Der EuGH zeigt der Justiz und dem Gesetzgeber die Instrumente, mit denen sie soziale Medien in die Pflicht nehmen können, während nationale Gerichte die Standards für Beleidigung selbst bestimmen. Von ihren Entscheidungen hängt ab, ob Betroffene wirksam gegen Hass und Hetze geschützt werden.

Fall Künast: Gefahr für die Demokratie

Ein Beschluss des Landgerichts Berlin sorgte in diesem Kontext für große öffentliche Empörung: Die Richter hatten geurteilt, dass die Grünen-Politikerin Renate Künast bestimmte Online-Beleidigungen hinnehmen müsse. Sie darf demnach als „Stück Scheiße“ und „Geisteskranke“ bezeichnet werden. Auch „Drecks Fotze“ sei noch „haarscharf“ an der Grenze des Hinnehmbaren.
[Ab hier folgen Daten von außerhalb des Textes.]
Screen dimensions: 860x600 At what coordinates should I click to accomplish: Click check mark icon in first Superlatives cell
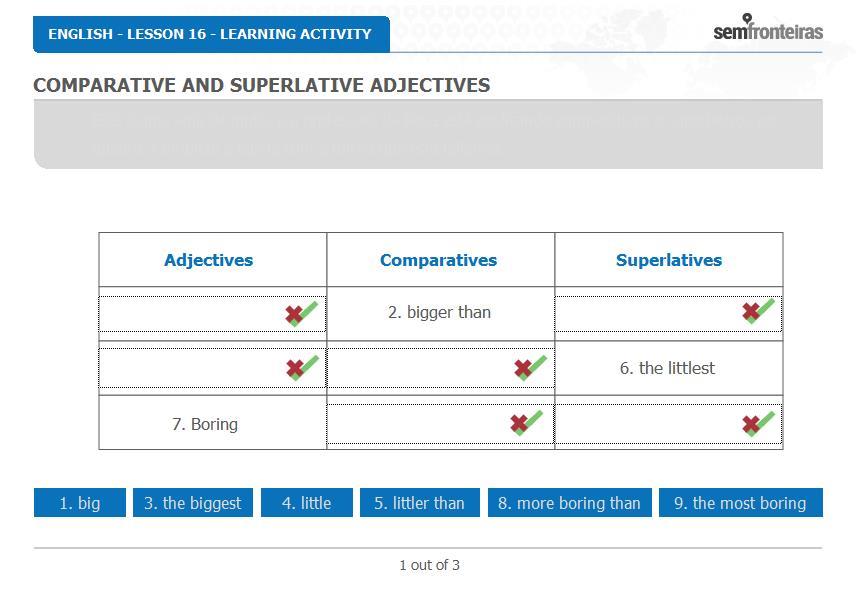[x=759, y=311]
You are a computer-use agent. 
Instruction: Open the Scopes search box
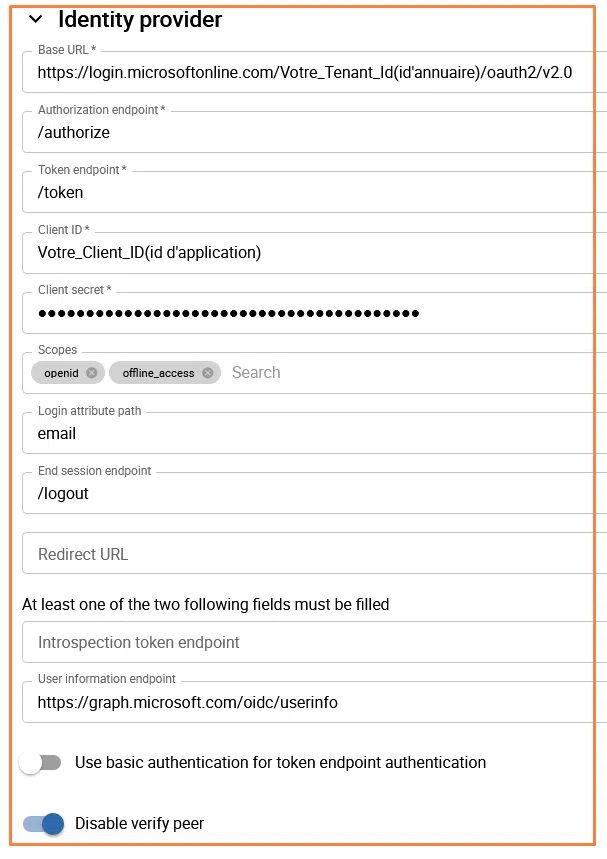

Um die Standards klarer zu definieren, hat Künast gegen diese Entscheidung Beschwerde eingelegt: „Im Unterschied zum Landgericht halte ich die getätigten Äußerungen über mich keineswegs für hinnehmbar“, so die Politikerin. „Als demokratische Gesellschaft dürfen wir einen solchen Umgangston nicht akzeptieren.“

Eine Anwaltskanzlei hat die drei zuständigen Richter wegen Rechtsbeugung angezeigt. Die Entscheidung des Gerichts sei unvertretbar und habe sie empört. Die Äußerungen gegen Künast seien keine Auseinandersetzungen in der Sache, sondern müssten klar als „Formalbeleidigungen“ bewertet werden.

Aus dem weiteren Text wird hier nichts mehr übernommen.